Чтобы быть, я ждал, когда другие меня обозначат, идентифицируют, признают. Но почему через письмо? Могу предположить, что по тем же самым причинам я долгое время хотел стать художником, но стал все же писателем. Почему это было именно письмо?
Имелось ли у меня нечто особенное сказать? Но что я сказал? Речь идет о том, чтобы сказать — что? Сказать, что существуешь? Сказать, что пишешь? Сказать, что ты писатель? Потребность сообщить — что? Потребность сообщить, что есть потребность сообщаться? Что в этот момент происходит общение? Письмо говорит, что оно есть, и ничего другого, и вот мы снова оказываемся в зеркальном дворце, где слова отсылают друг к другу, отражаются до бесконечности, но всегда упираются лишь в свои тени.
Я не знаю, чего именно — начав писать пятнадцать лет назад — я ждал от письма.

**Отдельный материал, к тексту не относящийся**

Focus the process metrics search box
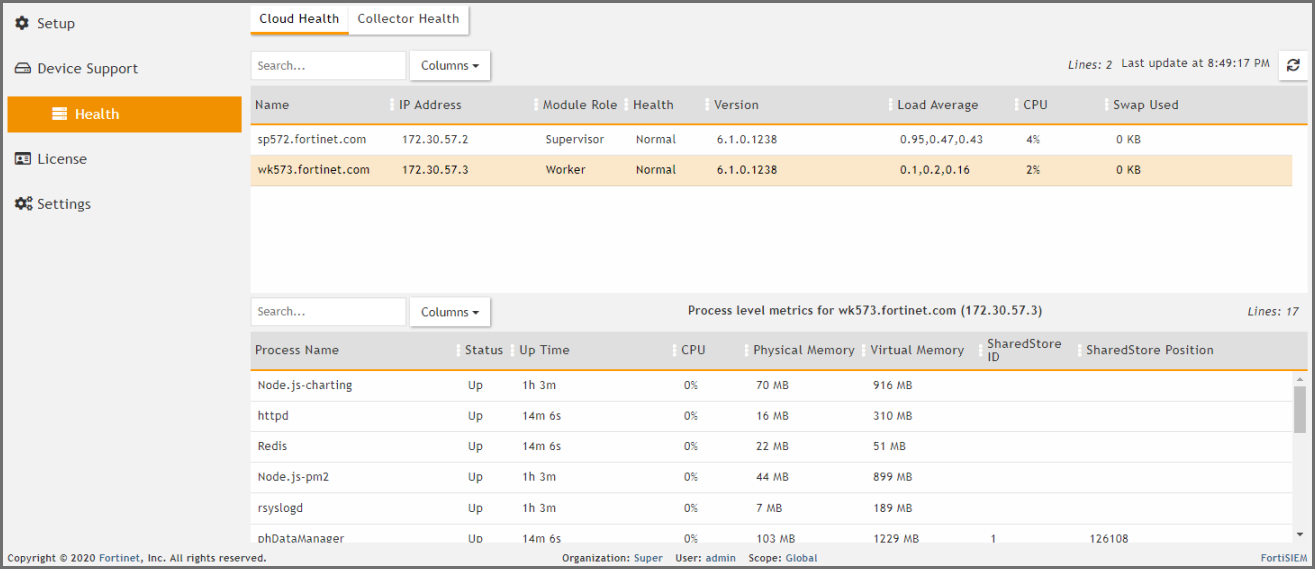[328, 312]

Но мне кажется, я начинаю осознавать зачарованность, которую письмо вызывало — и продолжает вызывать — у меня, и в то же время провал, который эта зачарованность скрывает и выявляет.
Письмо меня оберегает. Я выступаю под защитой слов, фраз, искусно сцепленных параграфов, хитроумно запрограммированных глав. Я не лишен изобретательности.
Неужели мне все еще требуется защита? А если щит превратится в ярмо?
Когда-нибудь мне все же придется использовать слова для разоблачения действительности, для разоблачения своей действительности.
Вот что сегодня я могу сказать наверняка о своем замысле. Но я знаю, что он полностью осуществится только в тот день, когда — раз и навсегда — мы изгоним Поэта из города. В тот день мы сможем — не шутки ради и впервые запретив себе насмешливость, притворство и деланое геройство — взять кирку или лопату, отбойный молоток или мастерок. Дело даже не в том, что так мы добьемся какого-то прогресса (все, наверное, будет измеряться на другом уровне), а в том, что наш мир наконец начнет освобождаться.
* Во французском названии «Les gnocchis de l’automne ou réponse à quelques questions me concernant» («Осенние ньокки…» или «Осенние клецки…») обыгрывается фонетическое сходство с греческим изречением «γν§θι σεαυτόν» («познай самого себя»). Эта фраза, подсказанная Аполлону «семью мудрецами» и высеченная на храме Аполлона в Дельфах, лежит в основе сократовской теории познания.